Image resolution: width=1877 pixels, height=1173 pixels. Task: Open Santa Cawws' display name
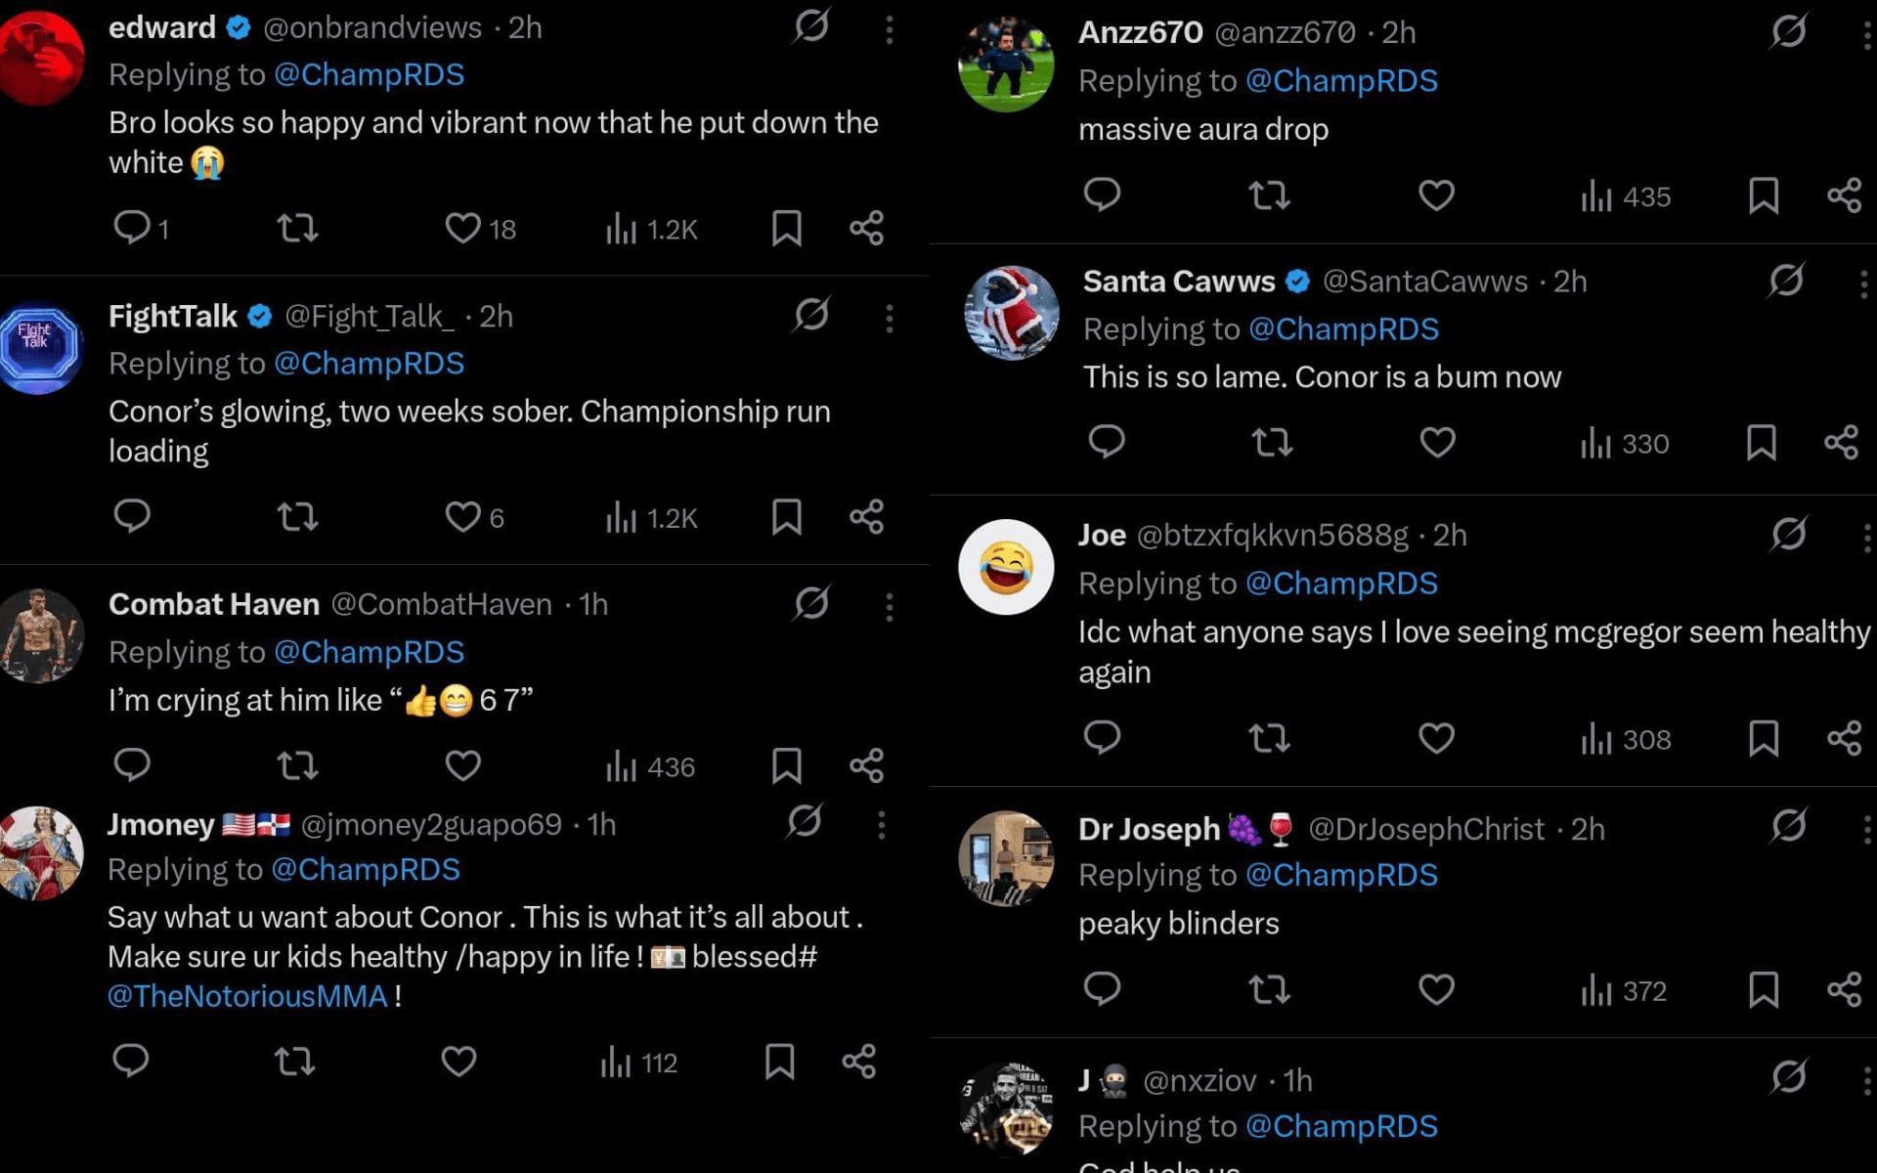click(x=1179, y=282)
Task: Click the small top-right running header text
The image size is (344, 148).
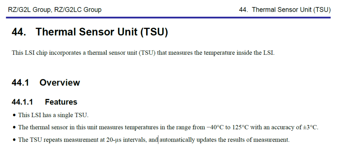Action: click(284, 10)
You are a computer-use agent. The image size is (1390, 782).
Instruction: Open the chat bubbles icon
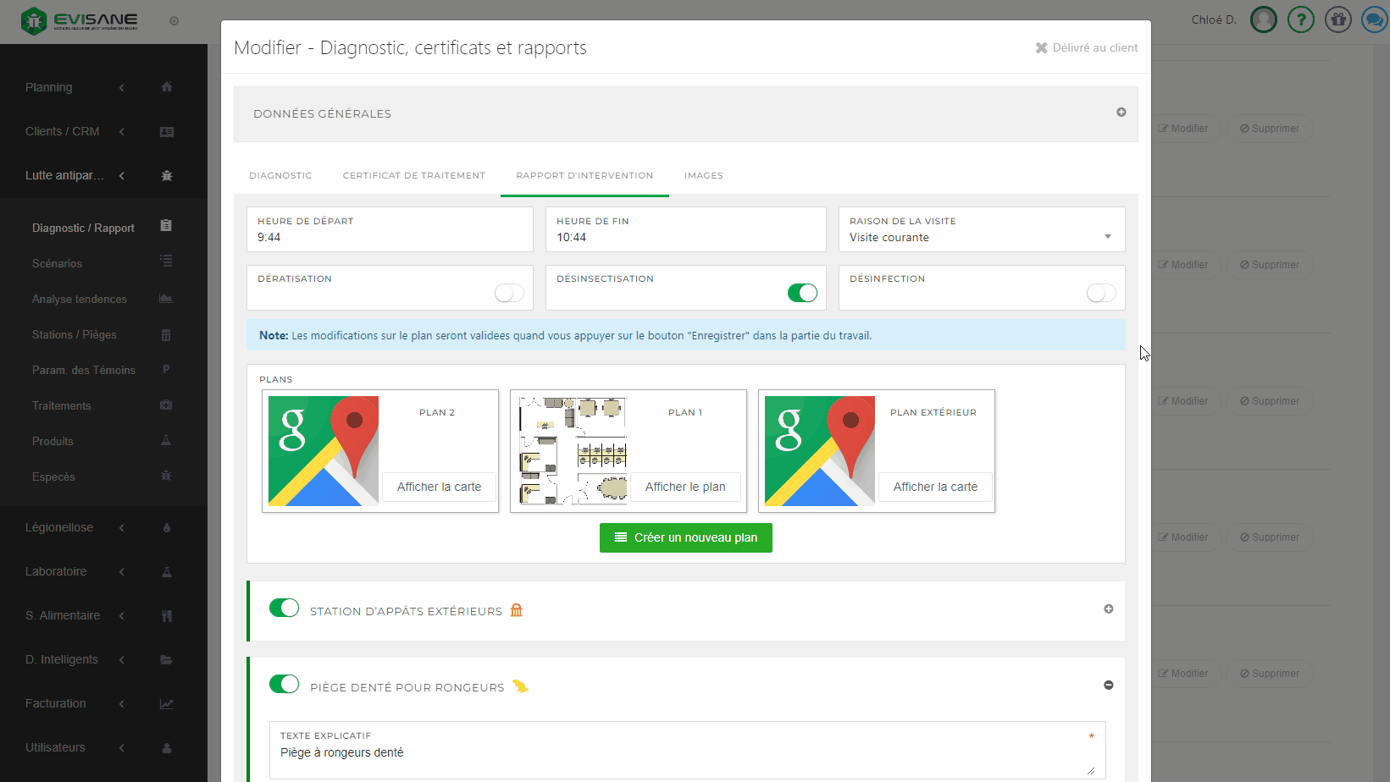[x=1373, y=19]
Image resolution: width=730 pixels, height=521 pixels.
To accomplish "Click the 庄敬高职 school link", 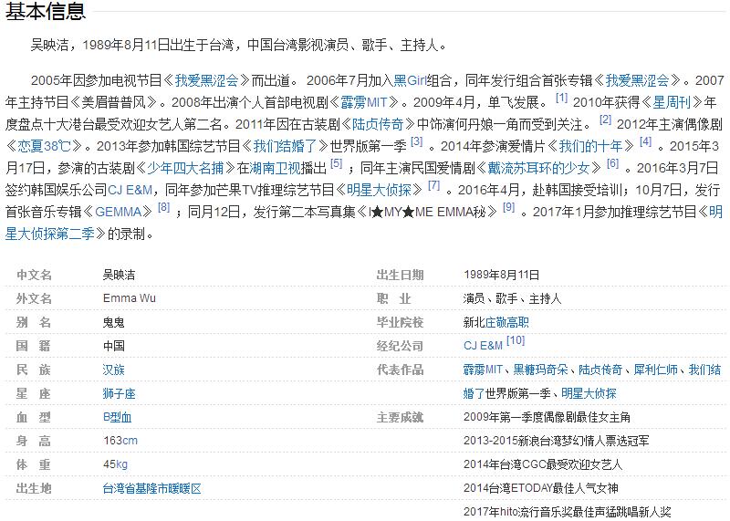I will (508, 322).
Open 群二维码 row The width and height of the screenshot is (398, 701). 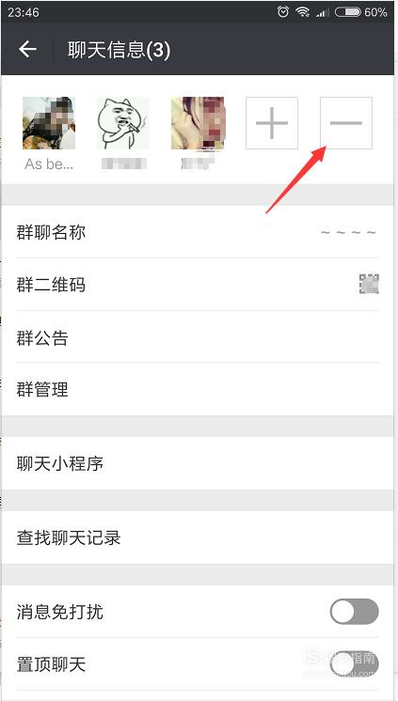coord(199,285)
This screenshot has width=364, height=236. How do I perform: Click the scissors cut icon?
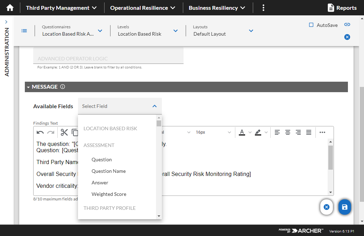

== Exercise description ==
Exactly restate the lines from the beginning of the data through the line with "You are a computer-use", and no others, keeping pictures out.

== Output below ==
Image resolution: width=1877 pixels, height=1173 pixels. Task: Open Santa Cawws' display name
click(x=1179, y=282)
Task: Click the small top-right running header text
The image size is (344, 148).
Action: click(284, 10)
You are a computer-use agent. The image size is (1390, 782).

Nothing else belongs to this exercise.